■ Input data
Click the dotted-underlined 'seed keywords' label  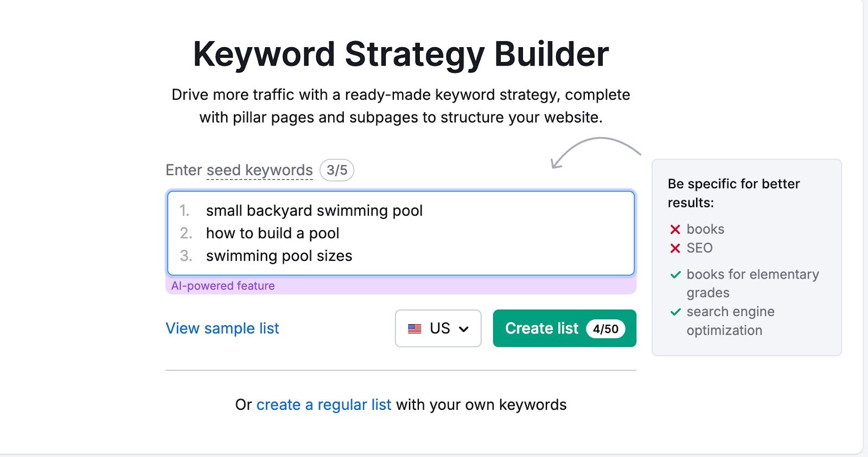pos(259,170)
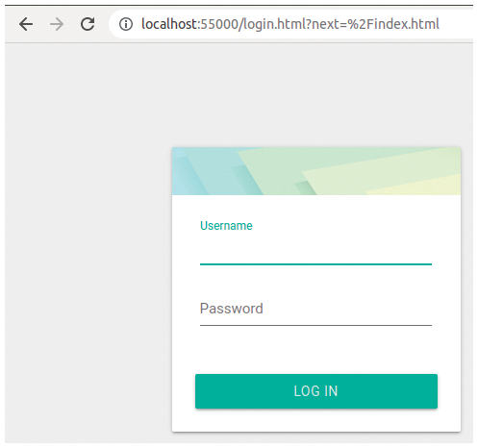
Task: Focus the Password field
Action: (x=315, y=310)
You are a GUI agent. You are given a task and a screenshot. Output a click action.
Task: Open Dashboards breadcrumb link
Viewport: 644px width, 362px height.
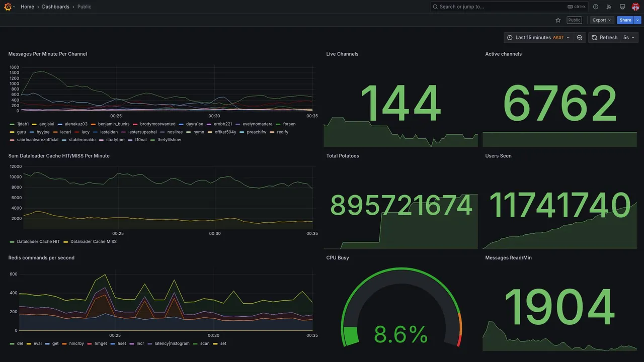coord(56,7)
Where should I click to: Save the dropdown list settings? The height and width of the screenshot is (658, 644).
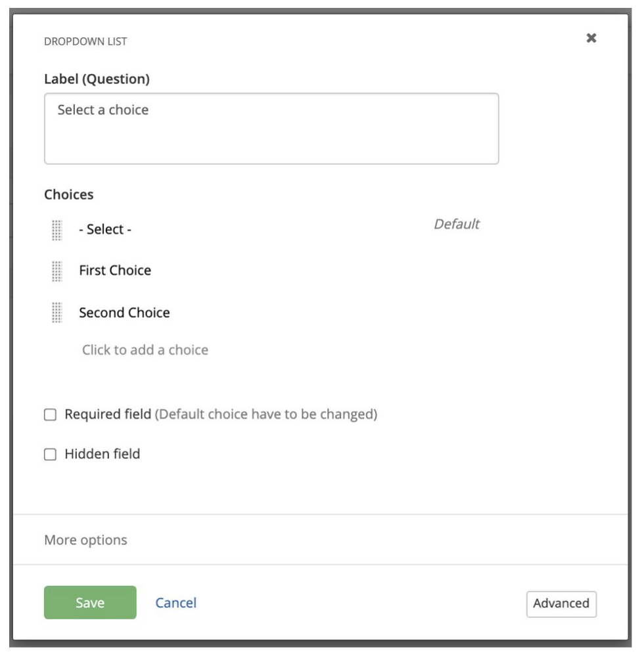click(90, 603)
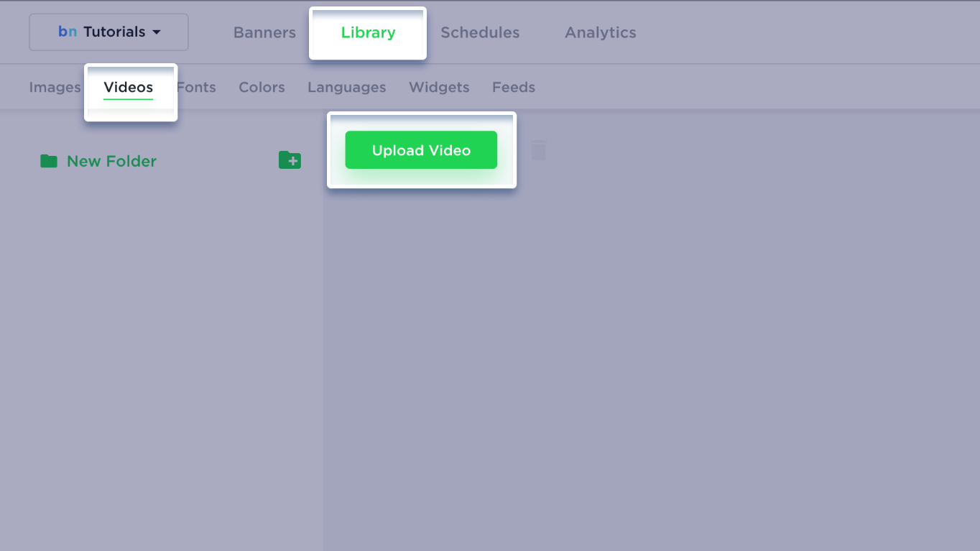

■ Task item
The answer must be an exact copy of the lines from the one containing "Where should I" through the last line of the records, and nothing else. Pictures do not belong in it.

■ Result for this exercise
Where should I click to: Save the dropdown list settings? The height and width of the screenshot is (658, 644).
click(90, 603)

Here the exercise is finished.